Evans v. Bayer involves a former student of Pembroke Pines (FL) Charter High School.  Katherine Evans created a Facebook account to express her dislike for a certain teacher at the high school. “But instead of other students expressing their dislike of the teacher,” writes Hannah Sampson of the Miami Herald, “most defended the teacher and attacked Evans.” Ms. Evans subsequently took down the Facebook page. Principal Peter Bayer later learned about the Facebook page and removed Ms. Evans from advanced placement classes and suspended her for three days.

Ms. Evans sued Principal Bayer for violating her civil rights under the 1st and 14th amendments, stating she had created the Facebook page after school, away from campus, using her computer.  The court agreed.

In  Blake J Robbins v. Lower Merion School District student Blake Robbins and his parents sued the Pennsylvania school district for “secretly viewing [the student] at home via webcams on school-issued laptops.” The district had issued all students at both its high schools laptop computers, each equipped with a built-in video camera.
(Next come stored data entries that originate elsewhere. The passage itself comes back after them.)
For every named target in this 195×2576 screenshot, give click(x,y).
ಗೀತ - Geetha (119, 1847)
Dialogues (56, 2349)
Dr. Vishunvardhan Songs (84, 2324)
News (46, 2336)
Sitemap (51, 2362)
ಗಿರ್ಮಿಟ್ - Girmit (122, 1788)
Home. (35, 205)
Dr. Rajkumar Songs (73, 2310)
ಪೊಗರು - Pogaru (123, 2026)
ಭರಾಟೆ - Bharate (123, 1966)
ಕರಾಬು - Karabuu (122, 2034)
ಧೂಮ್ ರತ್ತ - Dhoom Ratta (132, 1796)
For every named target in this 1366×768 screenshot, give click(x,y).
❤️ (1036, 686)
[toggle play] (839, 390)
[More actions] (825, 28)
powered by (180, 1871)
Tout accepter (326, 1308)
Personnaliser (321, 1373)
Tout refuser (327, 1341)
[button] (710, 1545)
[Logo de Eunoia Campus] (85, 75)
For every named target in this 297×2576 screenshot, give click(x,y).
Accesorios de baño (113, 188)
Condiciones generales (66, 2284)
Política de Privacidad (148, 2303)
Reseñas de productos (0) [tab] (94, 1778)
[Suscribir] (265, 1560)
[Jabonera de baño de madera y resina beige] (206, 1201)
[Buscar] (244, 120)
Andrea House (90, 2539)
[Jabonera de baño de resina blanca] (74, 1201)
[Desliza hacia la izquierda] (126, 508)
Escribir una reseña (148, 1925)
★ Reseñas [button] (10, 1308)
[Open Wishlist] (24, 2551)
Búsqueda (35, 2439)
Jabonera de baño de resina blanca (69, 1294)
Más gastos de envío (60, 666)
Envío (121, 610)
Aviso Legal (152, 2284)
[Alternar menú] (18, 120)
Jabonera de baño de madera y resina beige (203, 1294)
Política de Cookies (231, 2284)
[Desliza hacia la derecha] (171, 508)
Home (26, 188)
According to a CBS News story, Harriton High School administrators accused Robbins of selling drugs and taking pills and stated they had images to prove it.  The student said the pictures show him eating candies.

Robbins and his parents allege that district employees, without parental knowledge or consent, remotely activated the camera on the student’s school-issued laptop and captured still images of family members in embarrassing and compromising situations.  The court issued an order prohibiting the district from “remotely activating, or causing to be remotely activated,” webcams on laptop computers issued to its students.  The case continues and you can follow it at

As school administrators, we need to take a lesson from both these cases.  Whether we’re dealing with how students are using technology or how we are using it ourselves, we need to clearly understand the limits of in loco parentis.